(Extracted data entries)
*** Block opens ***

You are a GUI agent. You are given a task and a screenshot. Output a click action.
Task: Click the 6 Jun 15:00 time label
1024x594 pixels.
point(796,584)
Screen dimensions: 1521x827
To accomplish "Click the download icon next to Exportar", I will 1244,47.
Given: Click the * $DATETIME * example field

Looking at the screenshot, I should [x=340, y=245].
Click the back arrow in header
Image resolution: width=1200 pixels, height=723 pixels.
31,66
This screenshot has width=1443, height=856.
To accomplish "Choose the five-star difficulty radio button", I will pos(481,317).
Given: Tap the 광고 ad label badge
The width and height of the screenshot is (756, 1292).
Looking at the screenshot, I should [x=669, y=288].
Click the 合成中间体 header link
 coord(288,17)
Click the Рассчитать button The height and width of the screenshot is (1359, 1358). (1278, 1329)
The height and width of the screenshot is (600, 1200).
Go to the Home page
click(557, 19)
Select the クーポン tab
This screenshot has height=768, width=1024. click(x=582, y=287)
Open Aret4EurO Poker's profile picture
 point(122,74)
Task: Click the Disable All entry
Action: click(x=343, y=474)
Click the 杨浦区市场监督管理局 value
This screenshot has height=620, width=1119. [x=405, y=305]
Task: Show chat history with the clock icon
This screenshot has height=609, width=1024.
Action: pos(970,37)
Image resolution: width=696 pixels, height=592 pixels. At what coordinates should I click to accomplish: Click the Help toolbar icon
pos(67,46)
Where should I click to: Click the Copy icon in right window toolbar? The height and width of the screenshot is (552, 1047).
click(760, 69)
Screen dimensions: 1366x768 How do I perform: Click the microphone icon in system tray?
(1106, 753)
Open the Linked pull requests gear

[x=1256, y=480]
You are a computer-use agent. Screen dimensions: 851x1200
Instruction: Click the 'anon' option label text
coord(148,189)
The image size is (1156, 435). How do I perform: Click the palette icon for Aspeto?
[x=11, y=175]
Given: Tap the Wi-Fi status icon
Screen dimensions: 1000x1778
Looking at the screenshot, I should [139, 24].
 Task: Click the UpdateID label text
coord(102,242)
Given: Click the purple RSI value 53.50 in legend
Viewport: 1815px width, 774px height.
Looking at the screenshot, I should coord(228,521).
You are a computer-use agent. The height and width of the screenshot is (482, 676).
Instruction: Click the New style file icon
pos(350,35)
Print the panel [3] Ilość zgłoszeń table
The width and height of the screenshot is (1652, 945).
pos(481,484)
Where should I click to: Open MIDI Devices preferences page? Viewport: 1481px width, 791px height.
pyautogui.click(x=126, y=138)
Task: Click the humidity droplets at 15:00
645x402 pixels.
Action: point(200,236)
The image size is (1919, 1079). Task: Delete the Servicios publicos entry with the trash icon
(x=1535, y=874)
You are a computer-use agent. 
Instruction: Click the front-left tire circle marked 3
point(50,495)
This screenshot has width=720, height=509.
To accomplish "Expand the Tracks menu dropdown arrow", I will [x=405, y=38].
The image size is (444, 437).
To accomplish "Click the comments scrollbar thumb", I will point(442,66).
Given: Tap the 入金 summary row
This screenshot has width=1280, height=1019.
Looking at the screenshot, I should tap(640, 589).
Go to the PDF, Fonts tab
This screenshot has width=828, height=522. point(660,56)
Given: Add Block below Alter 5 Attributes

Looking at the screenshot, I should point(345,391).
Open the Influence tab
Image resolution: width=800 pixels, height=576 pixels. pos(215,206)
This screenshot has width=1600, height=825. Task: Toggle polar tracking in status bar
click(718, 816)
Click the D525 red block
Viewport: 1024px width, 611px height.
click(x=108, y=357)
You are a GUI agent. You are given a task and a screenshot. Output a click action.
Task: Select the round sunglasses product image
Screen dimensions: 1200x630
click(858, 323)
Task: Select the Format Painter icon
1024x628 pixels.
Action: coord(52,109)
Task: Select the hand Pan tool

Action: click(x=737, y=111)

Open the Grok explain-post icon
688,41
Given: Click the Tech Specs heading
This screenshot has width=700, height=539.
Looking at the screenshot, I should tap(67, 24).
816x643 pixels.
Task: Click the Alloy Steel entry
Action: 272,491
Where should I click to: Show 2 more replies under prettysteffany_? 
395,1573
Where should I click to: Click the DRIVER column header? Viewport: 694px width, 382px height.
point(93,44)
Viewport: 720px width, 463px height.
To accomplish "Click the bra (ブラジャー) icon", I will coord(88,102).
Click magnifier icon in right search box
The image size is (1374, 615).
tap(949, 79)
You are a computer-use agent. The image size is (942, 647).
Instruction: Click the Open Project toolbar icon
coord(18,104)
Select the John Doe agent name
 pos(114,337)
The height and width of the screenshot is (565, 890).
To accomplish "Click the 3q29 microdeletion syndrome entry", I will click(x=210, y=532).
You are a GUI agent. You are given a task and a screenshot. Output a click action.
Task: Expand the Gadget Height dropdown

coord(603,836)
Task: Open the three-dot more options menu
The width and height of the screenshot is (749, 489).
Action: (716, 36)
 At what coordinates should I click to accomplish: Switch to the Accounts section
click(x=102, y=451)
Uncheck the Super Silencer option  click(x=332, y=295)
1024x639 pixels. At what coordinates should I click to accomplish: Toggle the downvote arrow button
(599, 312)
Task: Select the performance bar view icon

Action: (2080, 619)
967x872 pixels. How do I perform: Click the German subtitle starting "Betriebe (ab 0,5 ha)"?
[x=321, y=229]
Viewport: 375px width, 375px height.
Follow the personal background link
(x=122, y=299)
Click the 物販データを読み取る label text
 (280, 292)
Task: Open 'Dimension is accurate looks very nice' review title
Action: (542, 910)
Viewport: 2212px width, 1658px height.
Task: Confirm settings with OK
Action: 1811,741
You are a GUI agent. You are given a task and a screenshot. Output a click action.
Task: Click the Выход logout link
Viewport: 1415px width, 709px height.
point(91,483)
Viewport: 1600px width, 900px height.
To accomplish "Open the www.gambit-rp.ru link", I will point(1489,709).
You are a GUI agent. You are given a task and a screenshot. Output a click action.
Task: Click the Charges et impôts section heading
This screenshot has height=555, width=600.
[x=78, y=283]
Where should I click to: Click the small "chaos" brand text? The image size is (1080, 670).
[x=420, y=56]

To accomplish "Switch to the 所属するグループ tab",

*** Block closes ***

§ **TASK OBJECTIVE**: Show every line from the entries above in which the word "computer" appears.

§ **THE ANSWER**:
You are a computer-use agent. Screen dimensions: 851x1200
You are a computer-use agent. The height and width of the screenshot is (482, 676).
You are a computer-use agent. 
You are a computer-use agent. The image size is (942, 647).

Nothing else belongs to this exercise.